# Miniature Cow Breeds



## rmonge00

I just read an article about mini milk cows.  Does anyone have any experience with these?  Good or bad?  Where to buy?  Etc.!!

Sounds like a nice alternative to goats for backyard dairy!!

Ryan


----------



## theawesomefowl

They are AWESOME. But expensive.  I reeeealllly want one.


----------



## miss_thenorth

I have a dexter.  She is a small breed, but not a miniature.  They are also considered dual purpose--meat and milk.  she will be ready to be bred this summer, so I have no experience in miking her but hope to within the year. She is not papered, and I paid $700 for her.  That seems an average price around here.


----------



## cutechick2010

I really like the miniature cattle too, I have a good sized mini Jersey farm only ten minutes away from me. But when I contacted them to ask about a heifer, *gasp!* They want $2500 for an unproven heifer! Although an option that I didn't think about at the time was that sometimes you can get a slightly older cow that has mabye had mastitis and lost a quarter or something for cheaper. After all, most families don't need 2 or 3 gallons of milk every day, so losing one quarter wouldn't hurt for a family milker.


----------



## TigerLilly

I have a future breeding pair of miniature zebu. They wont be ready for breeding for about 1 1/2 yrs, maybe less. They are registered & were bottle-fed.  I got my bull first because that's what was available at the time. Yes, they are expensive, but I consider it an investment. 
He is lead trained, as is the heifer that I eventually got. Both are very sweet & gentle most of the time--then there's feeding time! They get fed separately to ensure that they both get what they're supposed to get. They are treated as pets, as are ALL my farm animals. I don't want anything on my farm that wont come up to me to be petted.
When my zebu start breeding, what I do with the calf depends on what sex it is & what my needs are at the time. Originally, I got them to raise my own meat, so a bull calf would be steered & eventually processed. Or he might be sold as a future breeder/pet for someone else. A heifer would be saved for future breeding (either AI or another bull).
I got both of mine from Steve & Rosemary Meding in Punta Gorda, FL. They are awesome people & full of information that they are more than willing to share! 
If you google her name, a nice article comes up on her about her work with zebu.


----------



## clarmayfarm

Guys, can I ask why miniature? Is this only because of space?

Most miniature cattle were selected by breeding smallest to smallest of a breed, irregardless of health or production or livability. Others are mutations.  Either way, they EAT a lot, just like larger cattle. 

Why not a small Jersey, or Dexter, or something that is not bred to be miniature?

#### DATA SHOWN
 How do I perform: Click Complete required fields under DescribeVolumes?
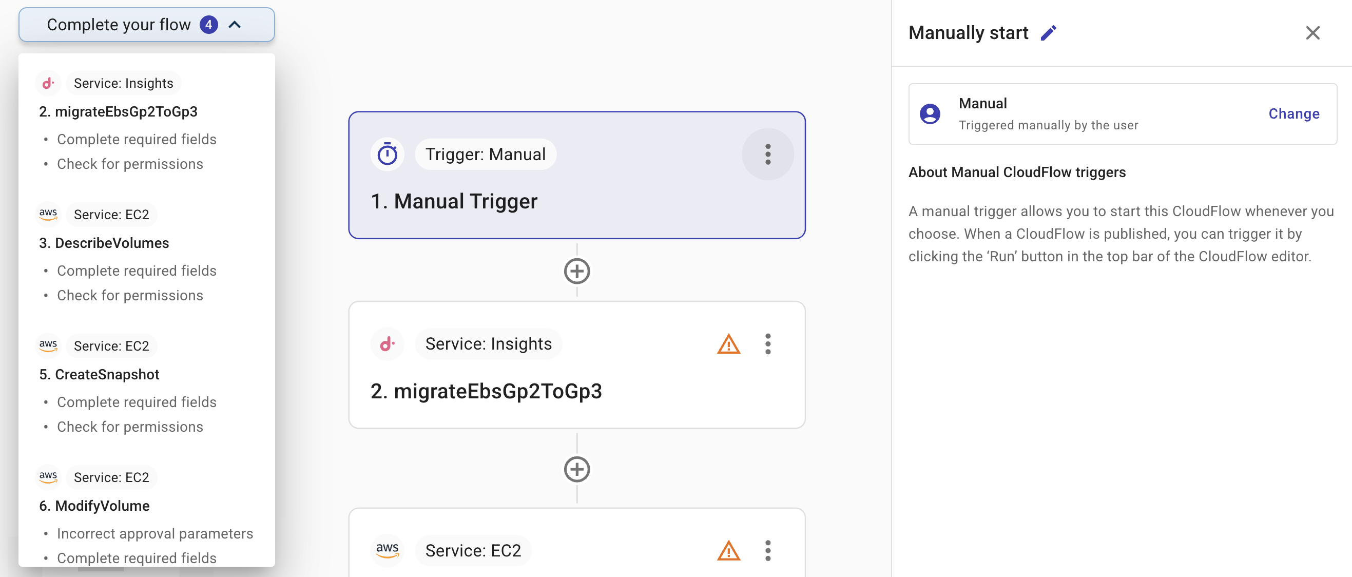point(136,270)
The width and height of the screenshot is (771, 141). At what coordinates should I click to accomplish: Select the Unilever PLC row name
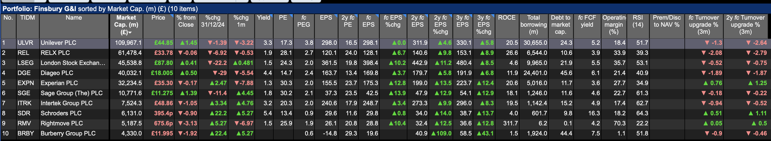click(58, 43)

--

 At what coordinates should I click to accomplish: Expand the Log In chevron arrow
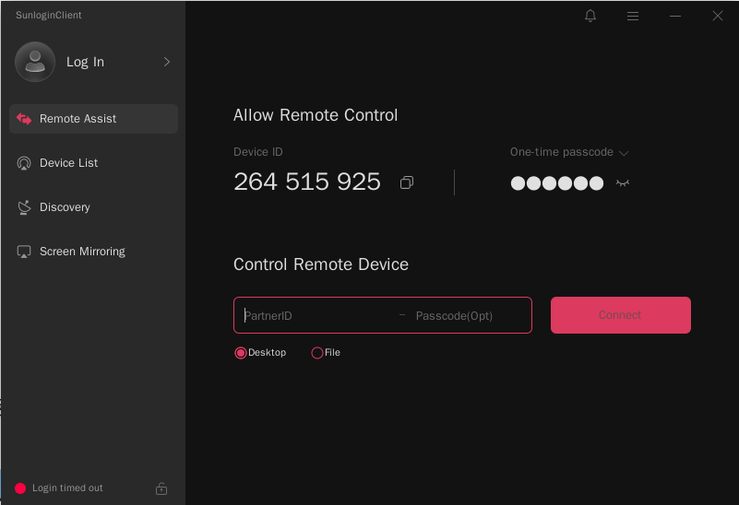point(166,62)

#### DO THIS
Copy everything in the miniature cow thread from "I really like" down to "a family milker.". The data has no connection to the miniature cow thread.

#### EXERCISE ANSWER
I really like the miniature cattle too, I have a good sized mini Jersey farm only ten minutes away from me. But when I contacted them to ask about a heifer, *gasp!* They want $2500 for an unproven heifer! Although an option that I didn't think about at the time was that sometimes you can get a slightly older cow that has mabye had mastitis and lost a quarter or something for cheaper. After all, most families don't need 2 or 3 gallons of milk every day, so losing one quarter wouldn't hurt for a family milker.